The rocket burst. For a minute it made all that part of the black country stand out as under lightning. “Crash!” said the ship. Over the bluejackets swept the shells, and burst.
“Crash!” said another ship.
“Apparently effective,” said the wireless again. “Shall send patrols forward.” And again it spoke, in half an hour: “Enemy driven back. Our patrols hold road. Barb wire entanglements completed. Scouts in. Report land clear, except for enemy cavalry in force inland out of range.”
The Transports
“Now!” said the cruiser’s wireless, speaking once more into the sea.
Silent, formless, black, four vast ships, long and twice as tall as the cruisers, came slowly in among them.

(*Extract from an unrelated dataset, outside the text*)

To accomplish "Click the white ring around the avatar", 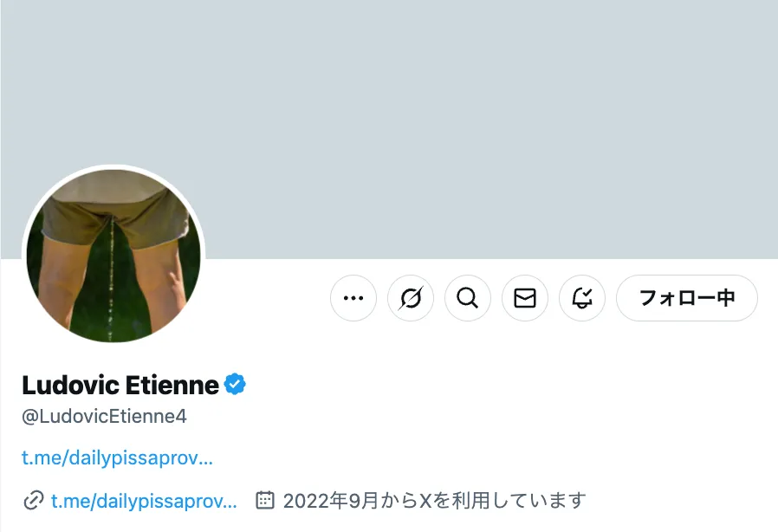I will click(x=113, y=167).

These were the transports, sealed that not a thread of light should shine from them to betray them to the thing that all the fleet dreaded more than anything else—the under-water lance of a submarine’s torpedo.
Under water the submarine is always blind, even when the brightest light of the noon-day sun shines vertically into the ocean. It can see only with its periscope eye above the surface.
At night the periscope cannot see. Then the submarine ceases to be useful as a submarine. It can act still; but only on the surface, like any other torpedo boat.
Two score destroyers, each of thirty knots, each armed with from four to ten 3-inch guns and rapid-firers, circled around the transports. Twice as swift as the surface-speed of the swiftest submarine, armed overwhelmingly, they could defy surface attack.[31]